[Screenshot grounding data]

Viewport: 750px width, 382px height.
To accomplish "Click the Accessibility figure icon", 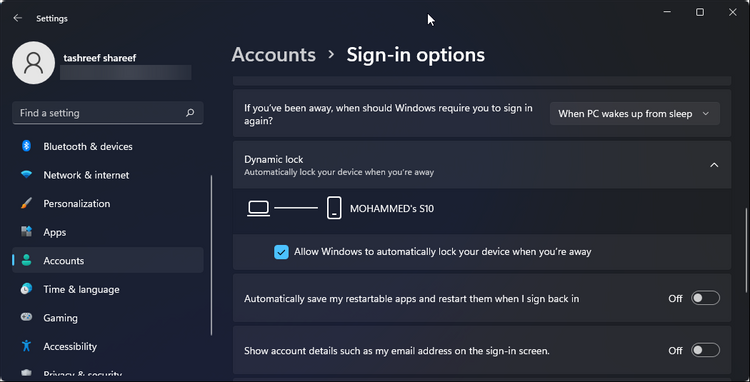I will pos(26,346).
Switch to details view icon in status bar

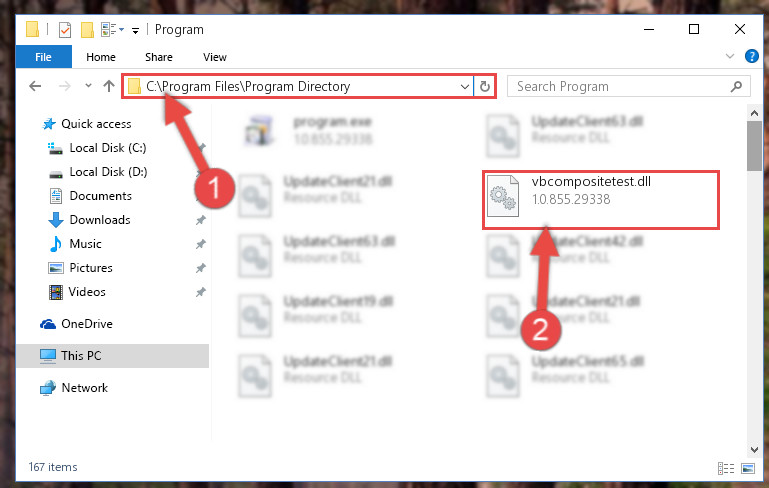(x=726, y=468)
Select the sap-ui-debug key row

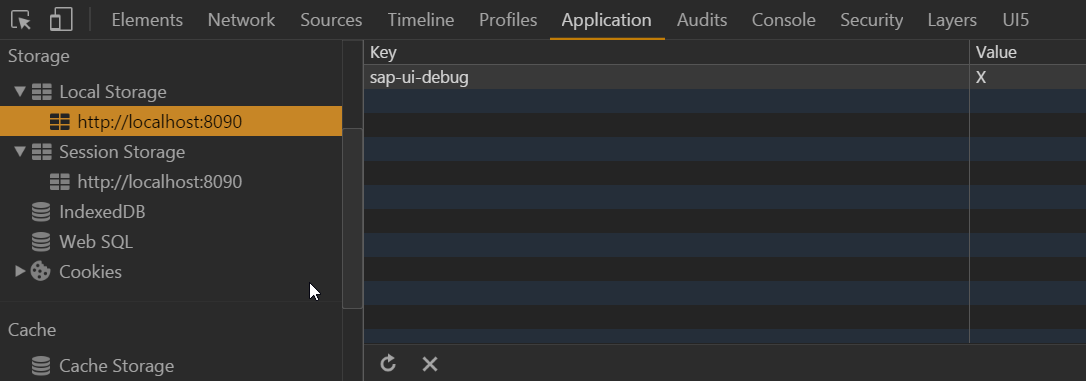coord(724,77)
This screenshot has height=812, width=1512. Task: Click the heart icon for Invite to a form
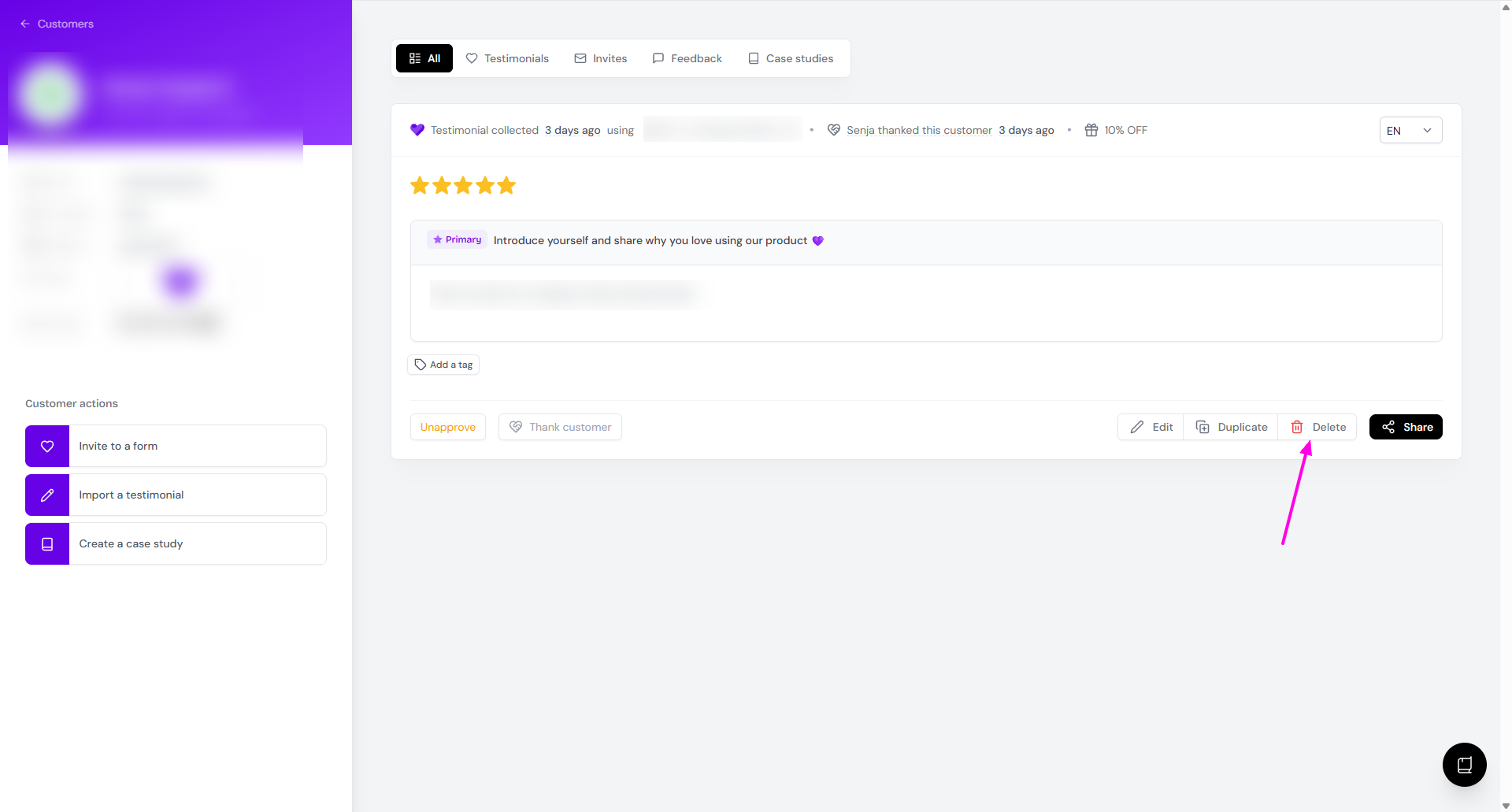click(x=47, y=446)
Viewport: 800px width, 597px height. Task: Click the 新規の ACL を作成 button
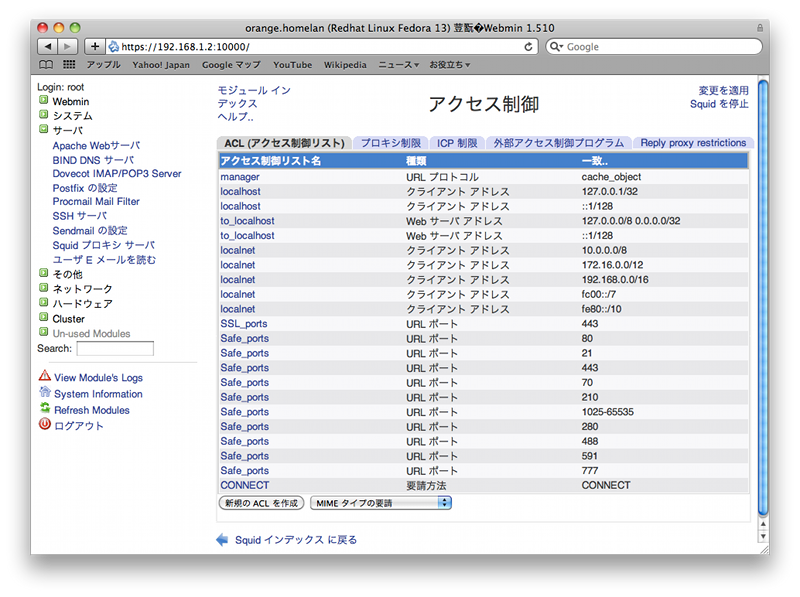pyautogui.click(x=261, y=503)
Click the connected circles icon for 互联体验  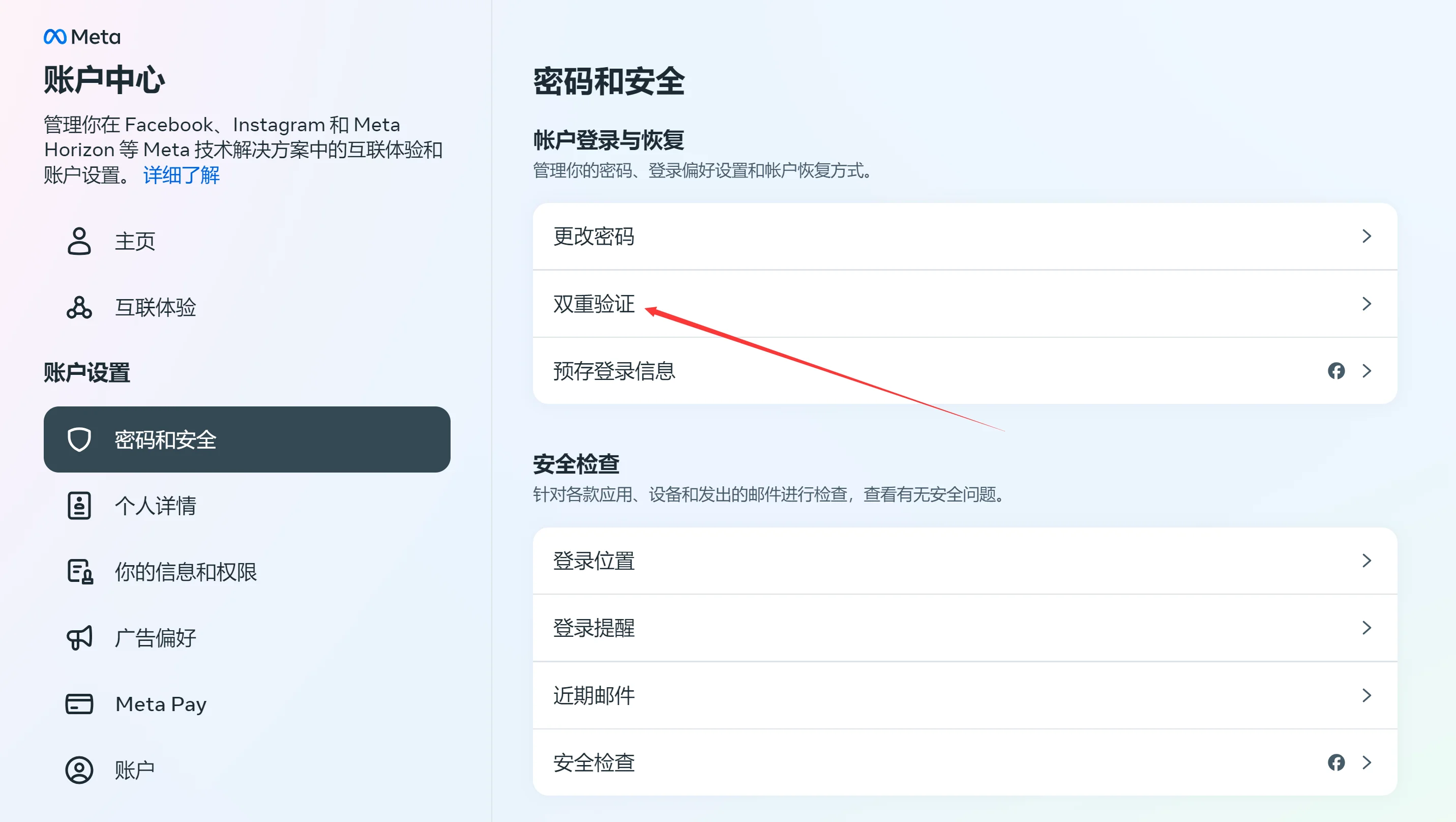pyautogui.click(x=79, y=308)
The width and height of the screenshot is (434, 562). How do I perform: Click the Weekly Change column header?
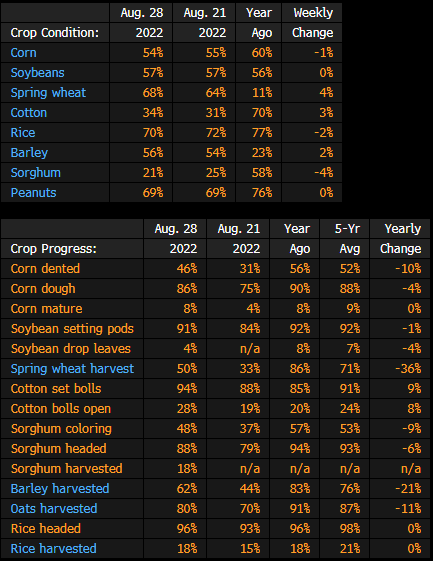[313, 23]
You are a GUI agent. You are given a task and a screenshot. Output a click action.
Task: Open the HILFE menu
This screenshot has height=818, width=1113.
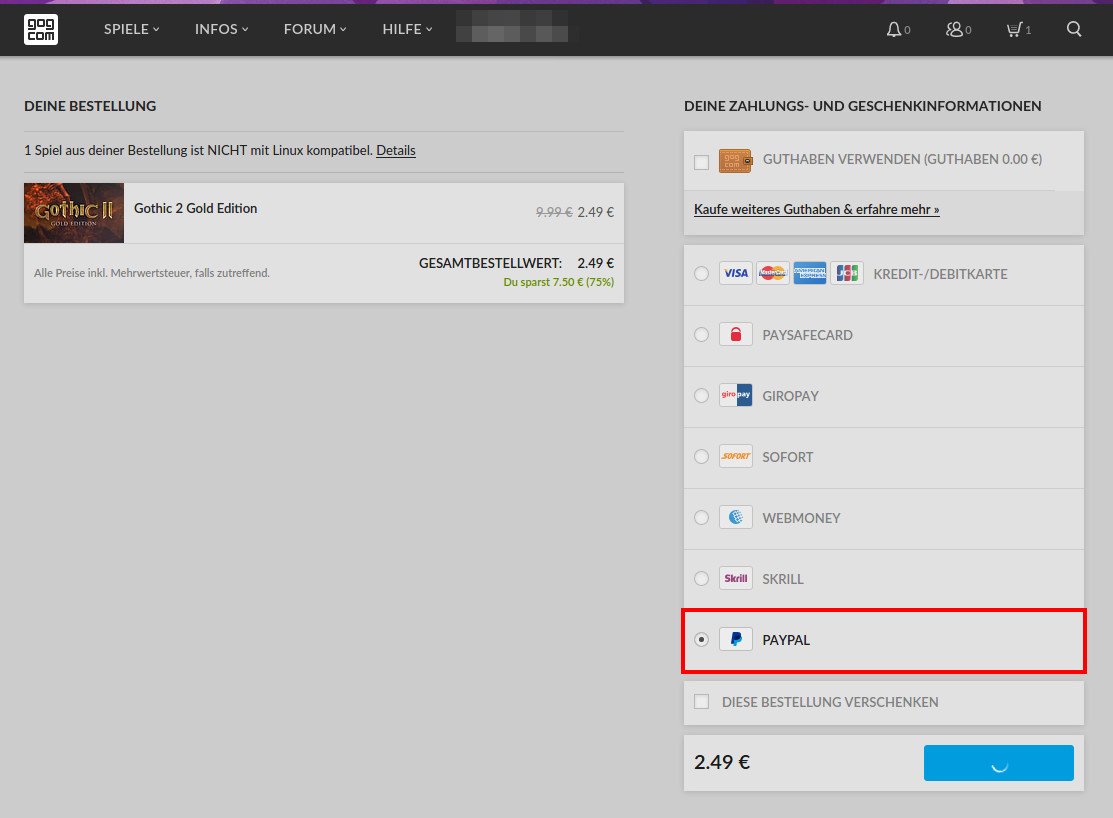407,29
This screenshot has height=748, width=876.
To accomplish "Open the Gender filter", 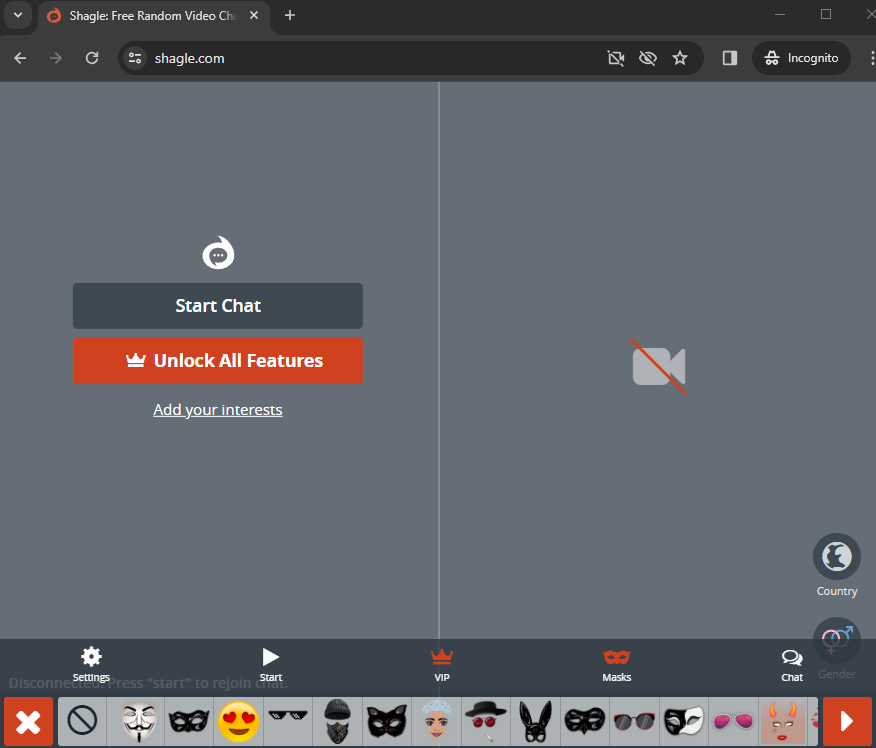I will (837, 641).

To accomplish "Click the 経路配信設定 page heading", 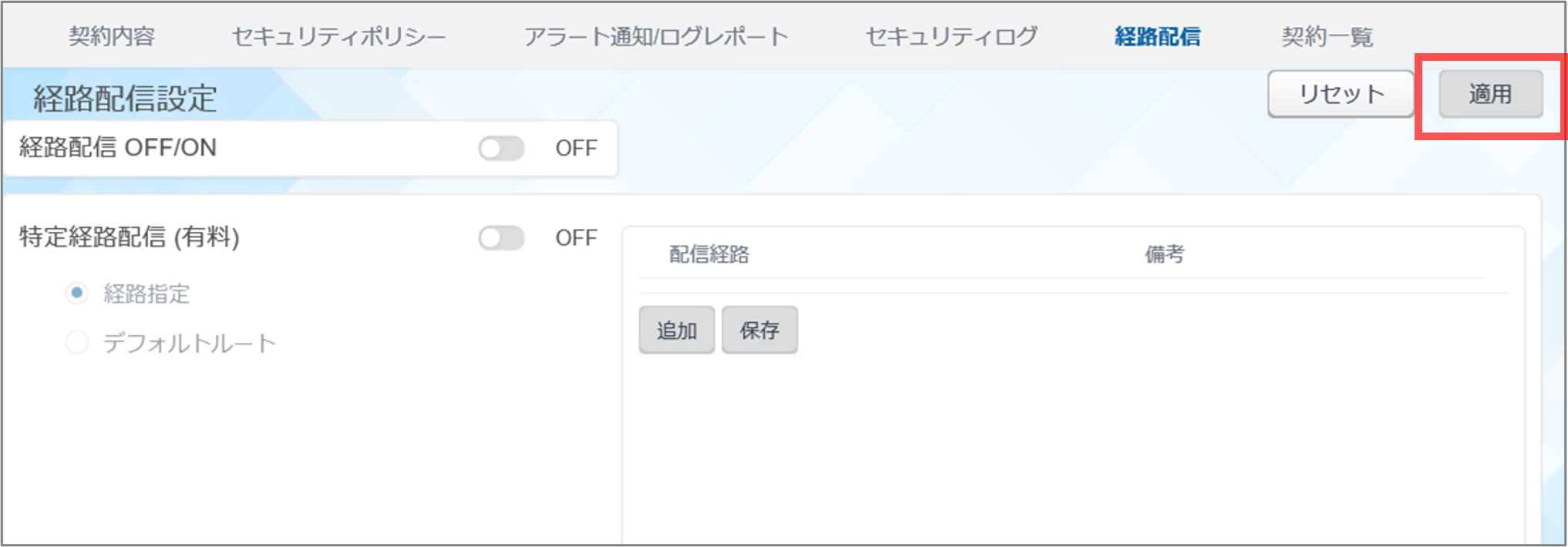I will point(125,99).
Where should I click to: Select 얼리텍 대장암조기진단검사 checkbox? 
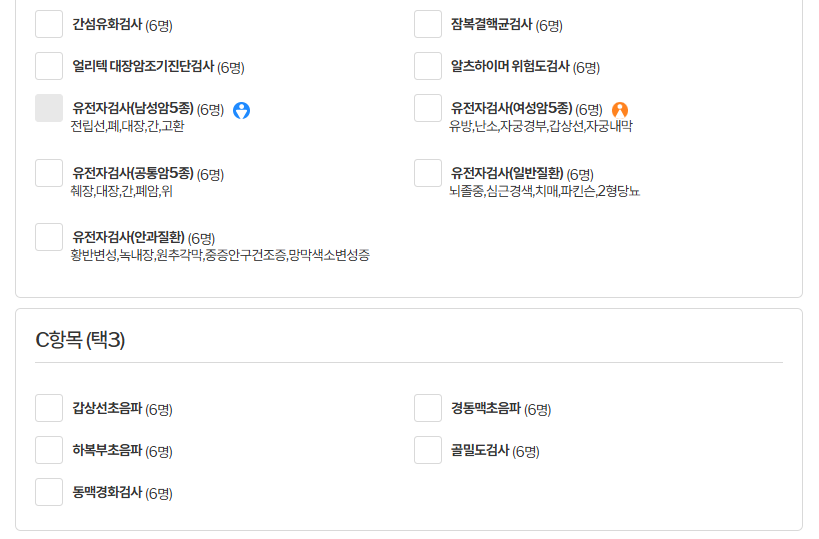click(x=49, y=66)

**Exercise objective**: What is wanted is an exact copy of the lines from the line with "Where should I" through the end of the records, both ends included, pictures excluded.

**Response box**:
Where should I click to: Select 얼리텍 대장암조기진단검사 checkbox? 
click(x=49, y=66)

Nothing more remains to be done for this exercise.